- _Task description_: Express the material from its first line through the line containing "(x=340, y=82)", both included, as a JSON list of strings with one string per line, omitting blank lines.

- _Records for the task_:
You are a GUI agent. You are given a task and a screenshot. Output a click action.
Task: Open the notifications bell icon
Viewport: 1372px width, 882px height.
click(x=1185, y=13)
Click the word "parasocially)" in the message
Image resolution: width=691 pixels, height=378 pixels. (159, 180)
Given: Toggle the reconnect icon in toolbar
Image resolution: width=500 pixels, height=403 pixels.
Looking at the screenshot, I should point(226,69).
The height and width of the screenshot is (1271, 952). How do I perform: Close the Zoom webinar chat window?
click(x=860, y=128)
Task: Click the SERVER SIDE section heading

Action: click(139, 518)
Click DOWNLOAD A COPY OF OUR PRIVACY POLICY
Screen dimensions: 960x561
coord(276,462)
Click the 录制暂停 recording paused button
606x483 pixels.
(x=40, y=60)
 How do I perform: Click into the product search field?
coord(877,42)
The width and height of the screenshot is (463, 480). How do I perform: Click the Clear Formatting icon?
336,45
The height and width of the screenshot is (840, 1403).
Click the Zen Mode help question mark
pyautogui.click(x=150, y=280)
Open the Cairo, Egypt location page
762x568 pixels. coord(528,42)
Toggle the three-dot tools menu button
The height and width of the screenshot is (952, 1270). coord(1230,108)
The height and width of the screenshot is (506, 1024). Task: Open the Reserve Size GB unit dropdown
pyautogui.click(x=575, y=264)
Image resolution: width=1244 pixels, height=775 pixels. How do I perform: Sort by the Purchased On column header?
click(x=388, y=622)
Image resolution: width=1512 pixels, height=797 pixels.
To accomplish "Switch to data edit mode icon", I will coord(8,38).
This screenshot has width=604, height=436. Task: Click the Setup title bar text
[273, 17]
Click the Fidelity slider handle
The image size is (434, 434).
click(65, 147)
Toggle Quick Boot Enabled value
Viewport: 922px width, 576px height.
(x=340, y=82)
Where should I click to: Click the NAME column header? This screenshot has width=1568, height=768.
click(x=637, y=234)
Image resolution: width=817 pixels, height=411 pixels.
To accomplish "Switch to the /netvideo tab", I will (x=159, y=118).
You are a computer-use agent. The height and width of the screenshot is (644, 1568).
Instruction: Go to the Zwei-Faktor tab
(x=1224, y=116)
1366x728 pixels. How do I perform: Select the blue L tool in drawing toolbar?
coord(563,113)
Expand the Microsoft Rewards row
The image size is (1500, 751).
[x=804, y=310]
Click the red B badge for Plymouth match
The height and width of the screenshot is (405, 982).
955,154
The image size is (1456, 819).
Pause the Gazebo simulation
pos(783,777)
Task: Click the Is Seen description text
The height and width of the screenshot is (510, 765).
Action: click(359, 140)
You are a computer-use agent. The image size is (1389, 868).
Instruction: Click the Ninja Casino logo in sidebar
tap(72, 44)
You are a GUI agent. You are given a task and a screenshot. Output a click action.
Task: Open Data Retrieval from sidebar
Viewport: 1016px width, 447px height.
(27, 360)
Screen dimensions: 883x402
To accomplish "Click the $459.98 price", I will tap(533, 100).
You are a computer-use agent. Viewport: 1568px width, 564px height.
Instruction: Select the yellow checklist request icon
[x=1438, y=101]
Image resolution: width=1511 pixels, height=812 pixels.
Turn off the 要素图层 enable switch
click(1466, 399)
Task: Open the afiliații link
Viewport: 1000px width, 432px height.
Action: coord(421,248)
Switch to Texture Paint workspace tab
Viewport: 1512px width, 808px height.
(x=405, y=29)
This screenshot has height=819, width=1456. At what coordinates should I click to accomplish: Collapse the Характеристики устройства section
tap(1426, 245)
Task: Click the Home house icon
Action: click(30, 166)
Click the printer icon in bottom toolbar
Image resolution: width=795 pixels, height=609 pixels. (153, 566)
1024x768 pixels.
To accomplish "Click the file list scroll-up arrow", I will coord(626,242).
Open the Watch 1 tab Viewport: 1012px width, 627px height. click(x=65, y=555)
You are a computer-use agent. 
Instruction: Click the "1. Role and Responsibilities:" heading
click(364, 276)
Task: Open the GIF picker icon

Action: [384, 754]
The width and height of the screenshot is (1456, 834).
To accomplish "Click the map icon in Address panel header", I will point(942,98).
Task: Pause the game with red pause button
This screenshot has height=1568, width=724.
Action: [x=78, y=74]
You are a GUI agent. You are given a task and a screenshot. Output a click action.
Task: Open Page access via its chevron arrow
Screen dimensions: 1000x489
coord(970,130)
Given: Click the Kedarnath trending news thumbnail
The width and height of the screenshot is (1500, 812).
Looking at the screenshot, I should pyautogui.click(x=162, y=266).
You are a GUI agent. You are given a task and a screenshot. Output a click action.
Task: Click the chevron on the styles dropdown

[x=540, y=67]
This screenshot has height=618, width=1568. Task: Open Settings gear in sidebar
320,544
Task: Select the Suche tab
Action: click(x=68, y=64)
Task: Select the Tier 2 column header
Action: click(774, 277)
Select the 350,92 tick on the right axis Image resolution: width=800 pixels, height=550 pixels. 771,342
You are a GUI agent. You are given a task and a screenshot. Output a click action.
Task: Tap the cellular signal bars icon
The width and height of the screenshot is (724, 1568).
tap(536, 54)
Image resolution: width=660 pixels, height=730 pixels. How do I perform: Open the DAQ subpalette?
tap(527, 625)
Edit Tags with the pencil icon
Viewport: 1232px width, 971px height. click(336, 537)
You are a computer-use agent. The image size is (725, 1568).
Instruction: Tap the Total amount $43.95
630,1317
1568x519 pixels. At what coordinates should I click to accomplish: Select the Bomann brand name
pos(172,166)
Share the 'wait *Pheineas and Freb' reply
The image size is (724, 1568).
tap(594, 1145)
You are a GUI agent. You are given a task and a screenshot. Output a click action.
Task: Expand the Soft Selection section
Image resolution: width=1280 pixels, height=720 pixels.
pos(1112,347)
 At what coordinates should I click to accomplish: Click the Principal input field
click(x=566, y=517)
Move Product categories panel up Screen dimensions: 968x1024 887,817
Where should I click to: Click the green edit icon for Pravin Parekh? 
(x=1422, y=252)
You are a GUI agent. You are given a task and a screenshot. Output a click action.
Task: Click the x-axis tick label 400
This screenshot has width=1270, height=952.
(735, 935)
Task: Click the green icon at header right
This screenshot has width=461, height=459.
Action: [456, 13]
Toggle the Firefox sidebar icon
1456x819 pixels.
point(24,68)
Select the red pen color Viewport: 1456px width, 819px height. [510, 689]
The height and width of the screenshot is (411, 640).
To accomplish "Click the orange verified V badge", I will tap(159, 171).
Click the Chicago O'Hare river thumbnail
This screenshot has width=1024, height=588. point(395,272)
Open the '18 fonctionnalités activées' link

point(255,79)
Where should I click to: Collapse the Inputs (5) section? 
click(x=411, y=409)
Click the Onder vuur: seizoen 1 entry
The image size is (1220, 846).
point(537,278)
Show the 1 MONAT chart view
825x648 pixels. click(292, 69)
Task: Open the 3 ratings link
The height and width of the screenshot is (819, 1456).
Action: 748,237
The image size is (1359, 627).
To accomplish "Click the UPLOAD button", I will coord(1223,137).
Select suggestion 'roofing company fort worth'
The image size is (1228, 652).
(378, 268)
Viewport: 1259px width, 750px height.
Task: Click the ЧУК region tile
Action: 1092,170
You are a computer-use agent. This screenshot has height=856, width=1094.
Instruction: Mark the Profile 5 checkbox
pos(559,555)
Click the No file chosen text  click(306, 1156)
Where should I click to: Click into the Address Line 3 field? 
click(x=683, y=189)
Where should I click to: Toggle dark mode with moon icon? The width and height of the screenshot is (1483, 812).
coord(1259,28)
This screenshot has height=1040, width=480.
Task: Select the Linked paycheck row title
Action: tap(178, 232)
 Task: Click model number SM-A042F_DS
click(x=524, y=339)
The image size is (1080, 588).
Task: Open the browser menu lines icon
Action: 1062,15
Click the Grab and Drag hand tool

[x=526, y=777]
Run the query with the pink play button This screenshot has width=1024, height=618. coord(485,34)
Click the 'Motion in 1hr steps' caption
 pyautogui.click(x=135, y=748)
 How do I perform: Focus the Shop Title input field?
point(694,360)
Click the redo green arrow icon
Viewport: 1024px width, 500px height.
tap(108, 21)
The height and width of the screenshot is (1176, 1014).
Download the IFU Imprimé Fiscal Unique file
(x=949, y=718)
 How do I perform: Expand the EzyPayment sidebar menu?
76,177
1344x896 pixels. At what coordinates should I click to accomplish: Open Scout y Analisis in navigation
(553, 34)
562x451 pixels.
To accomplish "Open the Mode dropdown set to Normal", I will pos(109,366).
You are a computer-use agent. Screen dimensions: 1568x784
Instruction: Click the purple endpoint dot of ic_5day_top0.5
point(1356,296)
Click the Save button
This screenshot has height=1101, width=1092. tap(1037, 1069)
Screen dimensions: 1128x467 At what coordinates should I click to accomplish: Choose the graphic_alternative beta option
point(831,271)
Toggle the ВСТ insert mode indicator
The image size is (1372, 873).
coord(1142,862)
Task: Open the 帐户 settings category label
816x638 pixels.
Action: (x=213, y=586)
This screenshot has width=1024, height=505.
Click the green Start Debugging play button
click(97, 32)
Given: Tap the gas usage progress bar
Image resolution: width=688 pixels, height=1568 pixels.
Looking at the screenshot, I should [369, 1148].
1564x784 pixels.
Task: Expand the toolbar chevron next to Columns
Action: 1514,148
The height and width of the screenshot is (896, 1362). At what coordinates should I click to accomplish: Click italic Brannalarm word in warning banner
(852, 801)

- _The output_:
[
  "You are a GUI agent. You are given a task and a screenshot. Output a click action.",
  "Task: Open the notifications bell icon",
  "Viewport: 1372px width, 882px height.",
  "click(x=1185, y=13)",
  "Click the word \"parasocially)\" in the message",
  "Image resolution: width=691 pixels, height=378 pixels. (159, 180)",
  "Given: Toggle the reconnect icon in toolbar",
  "Image resolution: width=500 pixels, height=403 pixels.",
  "Looking at the screenshot, I should point(226,69).",
  "The height and width of the screenshot is (1271, 952). How do I perform: Close the Zoom webinar chat window?",
  "click(x=860, y=128)",
  "Task: Click the SERVER SIDE section heading",
  "Action: click(139, 518)",
  "Click DOWNLOAD A COPY OF OUR PRIVACY POLICY",
  "Screen dimensions: 960x561",
  "coord(276,462)",
  "Click the 录制暂停 recording paused button",
  "606x483 pixels.",
  "(x=40, y=60)",
  " How do I perform: Click into the product search field?",
  "coord(877,42)",
  "The width and height of the screenshot is (463, 480). How do I perform: Click the Clear Formatting icon?",
  "336,45",
  "The height and width of the screenshot is (840, 1403).",
  "Click the Zen Mode help question mark",
  "pyautogui.click(x=150, y=280)",
  "Open the Cairo, Egypt location page",
  "762x568 pixels. coord(528,42)",
  "Toggle the three-dot tools menu button",
  "The height and width of the screenshot is (952, 1270). coord(1230,108)",
  "The height and width of the screenshot is (506, 1024). Task: Open the Reserve Size GB unit dropdown",
  "pyautogui.click(x=575, y=264)",
  "Image resolution: width=1244 pixels, height=775 pixels. How do I perform: Sort by the Purchased On column header?",
  "click(x=388, y=622)",
  "Image resolution: width=1512 pixels, height=797 pixels.",
  "To accomplish \"Switch to data edit mode icon\", I will coord(8,38).",
  "This screenshot has width=604, height=436. Task: Click the Setup title bar text",
  "[273, 17]",
  "Click the Fidelity slider handle",
  "The image size is (434, 434).",
  "click(65, 147)",
  "Toggle Quick Boot Enabled value",
  "Viewport: 922px width, 576px height.",
  "(x=340, y=82)"
]